## Exercise description
Repeat the rows that begin at the line containing "Click down arrow" and continue through the line containing "[x=1386, y=204]", with both of those lines included.

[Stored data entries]
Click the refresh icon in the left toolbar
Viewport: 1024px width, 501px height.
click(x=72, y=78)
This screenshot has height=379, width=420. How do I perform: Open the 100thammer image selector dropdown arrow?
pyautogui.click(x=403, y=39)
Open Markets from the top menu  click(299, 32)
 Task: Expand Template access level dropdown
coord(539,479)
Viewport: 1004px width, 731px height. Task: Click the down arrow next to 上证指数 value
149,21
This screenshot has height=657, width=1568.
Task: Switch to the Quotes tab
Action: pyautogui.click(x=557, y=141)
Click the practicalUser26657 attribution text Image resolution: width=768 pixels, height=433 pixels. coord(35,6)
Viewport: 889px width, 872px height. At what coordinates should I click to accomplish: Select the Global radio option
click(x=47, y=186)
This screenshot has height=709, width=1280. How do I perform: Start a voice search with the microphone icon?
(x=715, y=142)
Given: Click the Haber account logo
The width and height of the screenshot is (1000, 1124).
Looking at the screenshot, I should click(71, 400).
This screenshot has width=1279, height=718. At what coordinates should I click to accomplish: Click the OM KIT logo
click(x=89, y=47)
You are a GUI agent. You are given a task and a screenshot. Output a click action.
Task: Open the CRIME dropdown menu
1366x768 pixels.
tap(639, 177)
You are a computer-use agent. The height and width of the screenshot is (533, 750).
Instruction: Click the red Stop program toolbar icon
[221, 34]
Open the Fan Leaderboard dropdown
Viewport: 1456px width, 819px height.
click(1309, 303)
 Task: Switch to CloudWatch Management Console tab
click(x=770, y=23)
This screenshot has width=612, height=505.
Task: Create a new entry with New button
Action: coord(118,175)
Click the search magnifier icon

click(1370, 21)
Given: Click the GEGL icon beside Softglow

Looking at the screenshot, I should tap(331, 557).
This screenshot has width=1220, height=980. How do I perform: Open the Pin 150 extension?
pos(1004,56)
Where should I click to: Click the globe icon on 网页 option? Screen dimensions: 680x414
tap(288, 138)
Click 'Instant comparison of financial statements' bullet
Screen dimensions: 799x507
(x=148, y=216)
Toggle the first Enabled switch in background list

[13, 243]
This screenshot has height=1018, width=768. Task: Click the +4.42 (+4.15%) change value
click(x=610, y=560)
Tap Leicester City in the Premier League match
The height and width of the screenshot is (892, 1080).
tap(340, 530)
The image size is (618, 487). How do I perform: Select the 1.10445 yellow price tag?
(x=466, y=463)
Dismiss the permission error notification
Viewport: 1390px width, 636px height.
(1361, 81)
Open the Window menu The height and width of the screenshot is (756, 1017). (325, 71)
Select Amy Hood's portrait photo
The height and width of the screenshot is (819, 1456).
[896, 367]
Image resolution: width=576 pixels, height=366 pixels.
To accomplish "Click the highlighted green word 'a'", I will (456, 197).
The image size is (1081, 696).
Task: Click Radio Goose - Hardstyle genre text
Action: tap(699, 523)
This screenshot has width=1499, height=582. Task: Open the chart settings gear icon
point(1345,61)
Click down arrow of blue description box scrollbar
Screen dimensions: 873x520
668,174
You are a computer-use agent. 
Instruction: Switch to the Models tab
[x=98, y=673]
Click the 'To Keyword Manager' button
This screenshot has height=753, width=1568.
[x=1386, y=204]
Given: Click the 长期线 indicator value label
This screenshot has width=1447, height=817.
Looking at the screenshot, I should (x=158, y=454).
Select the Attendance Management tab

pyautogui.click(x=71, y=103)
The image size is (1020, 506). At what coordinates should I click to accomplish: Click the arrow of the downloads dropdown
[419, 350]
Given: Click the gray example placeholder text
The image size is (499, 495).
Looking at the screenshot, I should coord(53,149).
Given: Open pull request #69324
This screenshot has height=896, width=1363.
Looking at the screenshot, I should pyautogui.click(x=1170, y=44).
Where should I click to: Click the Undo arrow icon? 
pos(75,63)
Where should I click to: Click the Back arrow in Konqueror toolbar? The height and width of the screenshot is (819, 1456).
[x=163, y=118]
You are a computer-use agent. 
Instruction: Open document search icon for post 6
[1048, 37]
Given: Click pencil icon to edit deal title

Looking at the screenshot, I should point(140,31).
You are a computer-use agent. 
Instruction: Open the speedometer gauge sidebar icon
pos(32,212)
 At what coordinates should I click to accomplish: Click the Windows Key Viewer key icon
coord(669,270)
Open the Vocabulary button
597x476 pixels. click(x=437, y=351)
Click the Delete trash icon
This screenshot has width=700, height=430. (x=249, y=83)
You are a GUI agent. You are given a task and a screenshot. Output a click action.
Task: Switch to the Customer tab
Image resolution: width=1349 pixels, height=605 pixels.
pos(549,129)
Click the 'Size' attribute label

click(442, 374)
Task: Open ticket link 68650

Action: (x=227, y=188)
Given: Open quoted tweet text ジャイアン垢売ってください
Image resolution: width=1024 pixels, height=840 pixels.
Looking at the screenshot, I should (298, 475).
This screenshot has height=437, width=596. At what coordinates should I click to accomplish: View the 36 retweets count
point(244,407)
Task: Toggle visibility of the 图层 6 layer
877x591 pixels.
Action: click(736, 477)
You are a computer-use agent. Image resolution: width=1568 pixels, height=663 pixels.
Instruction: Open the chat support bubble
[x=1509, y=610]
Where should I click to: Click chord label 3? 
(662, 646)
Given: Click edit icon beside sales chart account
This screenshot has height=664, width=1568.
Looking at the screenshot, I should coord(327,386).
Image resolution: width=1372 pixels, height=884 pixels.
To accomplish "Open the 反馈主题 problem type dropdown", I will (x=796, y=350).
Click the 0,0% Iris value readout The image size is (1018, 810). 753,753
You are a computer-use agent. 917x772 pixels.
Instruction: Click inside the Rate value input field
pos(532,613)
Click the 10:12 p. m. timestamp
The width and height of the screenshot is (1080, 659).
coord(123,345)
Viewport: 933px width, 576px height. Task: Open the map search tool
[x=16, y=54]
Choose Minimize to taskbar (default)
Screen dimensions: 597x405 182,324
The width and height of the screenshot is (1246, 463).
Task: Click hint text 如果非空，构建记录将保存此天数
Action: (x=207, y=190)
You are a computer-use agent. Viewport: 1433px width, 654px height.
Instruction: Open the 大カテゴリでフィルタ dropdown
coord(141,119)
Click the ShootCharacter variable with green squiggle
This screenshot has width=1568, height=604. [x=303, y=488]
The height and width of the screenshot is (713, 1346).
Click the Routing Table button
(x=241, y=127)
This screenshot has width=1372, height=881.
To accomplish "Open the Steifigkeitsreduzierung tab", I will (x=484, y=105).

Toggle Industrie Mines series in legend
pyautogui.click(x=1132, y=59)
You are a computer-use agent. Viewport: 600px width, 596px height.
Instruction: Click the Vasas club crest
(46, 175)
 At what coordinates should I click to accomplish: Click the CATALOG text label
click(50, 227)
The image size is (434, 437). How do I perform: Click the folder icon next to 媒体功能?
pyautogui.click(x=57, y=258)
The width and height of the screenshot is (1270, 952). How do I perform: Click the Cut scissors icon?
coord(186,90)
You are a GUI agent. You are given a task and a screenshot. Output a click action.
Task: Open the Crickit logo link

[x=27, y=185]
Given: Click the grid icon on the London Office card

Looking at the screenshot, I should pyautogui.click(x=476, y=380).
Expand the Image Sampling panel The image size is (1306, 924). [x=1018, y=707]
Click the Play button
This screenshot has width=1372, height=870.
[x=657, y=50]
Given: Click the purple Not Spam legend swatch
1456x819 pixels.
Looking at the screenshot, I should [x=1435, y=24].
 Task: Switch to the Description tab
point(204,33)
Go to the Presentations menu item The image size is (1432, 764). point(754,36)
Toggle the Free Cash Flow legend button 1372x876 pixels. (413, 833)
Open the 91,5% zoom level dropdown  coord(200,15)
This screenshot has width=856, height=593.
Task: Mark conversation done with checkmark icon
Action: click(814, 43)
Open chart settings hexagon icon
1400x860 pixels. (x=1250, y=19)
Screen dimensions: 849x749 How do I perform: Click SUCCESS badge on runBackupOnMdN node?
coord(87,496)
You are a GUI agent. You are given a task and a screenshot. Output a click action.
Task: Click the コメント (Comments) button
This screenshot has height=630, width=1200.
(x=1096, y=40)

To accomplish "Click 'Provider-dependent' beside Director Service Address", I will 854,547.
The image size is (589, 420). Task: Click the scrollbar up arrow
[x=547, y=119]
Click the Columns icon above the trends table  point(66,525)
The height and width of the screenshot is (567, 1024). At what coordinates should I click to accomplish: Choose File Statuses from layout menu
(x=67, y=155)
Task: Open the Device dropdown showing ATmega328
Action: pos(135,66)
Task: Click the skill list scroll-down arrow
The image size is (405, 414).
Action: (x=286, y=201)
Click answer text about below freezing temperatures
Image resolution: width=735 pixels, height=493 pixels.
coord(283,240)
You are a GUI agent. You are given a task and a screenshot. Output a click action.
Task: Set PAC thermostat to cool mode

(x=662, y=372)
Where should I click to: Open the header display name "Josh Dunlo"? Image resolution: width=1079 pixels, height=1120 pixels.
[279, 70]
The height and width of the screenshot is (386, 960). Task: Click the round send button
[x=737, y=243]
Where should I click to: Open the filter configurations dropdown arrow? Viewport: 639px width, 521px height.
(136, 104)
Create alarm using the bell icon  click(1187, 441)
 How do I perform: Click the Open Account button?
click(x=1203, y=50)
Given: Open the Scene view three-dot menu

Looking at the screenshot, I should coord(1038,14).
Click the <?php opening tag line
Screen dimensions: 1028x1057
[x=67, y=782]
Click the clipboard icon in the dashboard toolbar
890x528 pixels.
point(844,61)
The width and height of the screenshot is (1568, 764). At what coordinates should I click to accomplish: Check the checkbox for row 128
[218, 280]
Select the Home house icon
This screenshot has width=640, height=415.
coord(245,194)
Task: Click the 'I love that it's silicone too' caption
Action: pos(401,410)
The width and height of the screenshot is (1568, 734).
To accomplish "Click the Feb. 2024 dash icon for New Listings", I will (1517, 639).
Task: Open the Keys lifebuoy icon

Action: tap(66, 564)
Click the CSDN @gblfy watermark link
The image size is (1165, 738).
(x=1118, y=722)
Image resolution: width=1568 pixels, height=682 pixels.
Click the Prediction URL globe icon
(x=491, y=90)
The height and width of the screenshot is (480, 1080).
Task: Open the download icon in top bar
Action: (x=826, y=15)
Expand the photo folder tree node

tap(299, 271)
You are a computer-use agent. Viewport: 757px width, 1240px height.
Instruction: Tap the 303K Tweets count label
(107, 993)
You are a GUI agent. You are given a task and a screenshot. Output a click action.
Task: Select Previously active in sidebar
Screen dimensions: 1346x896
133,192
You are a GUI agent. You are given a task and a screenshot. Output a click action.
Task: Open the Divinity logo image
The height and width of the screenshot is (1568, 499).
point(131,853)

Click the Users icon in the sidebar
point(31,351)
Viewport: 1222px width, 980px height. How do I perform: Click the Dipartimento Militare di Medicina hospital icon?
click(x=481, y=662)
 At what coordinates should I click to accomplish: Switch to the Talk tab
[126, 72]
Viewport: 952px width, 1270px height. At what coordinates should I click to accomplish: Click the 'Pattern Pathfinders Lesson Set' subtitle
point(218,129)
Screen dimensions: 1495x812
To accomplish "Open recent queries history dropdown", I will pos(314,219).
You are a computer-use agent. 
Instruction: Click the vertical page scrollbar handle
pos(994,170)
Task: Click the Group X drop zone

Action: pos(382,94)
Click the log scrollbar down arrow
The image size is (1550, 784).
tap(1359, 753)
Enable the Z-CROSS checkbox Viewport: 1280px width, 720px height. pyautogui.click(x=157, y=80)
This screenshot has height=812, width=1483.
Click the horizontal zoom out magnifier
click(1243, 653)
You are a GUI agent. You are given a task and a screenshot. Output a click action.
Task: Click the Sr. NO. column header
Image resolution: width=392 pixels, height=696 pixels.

## Finished exercise
Click down arrow of blue description box scrollbar
Screen dimensions: 873x520
668,174
You are a computer-use agent. 
Instruction: Switch to the Models tab
[x=98, y=673]
Click the 'To Keyword Manager' button
This screenshot has height=753, width=1568.
[x=1386, y=204]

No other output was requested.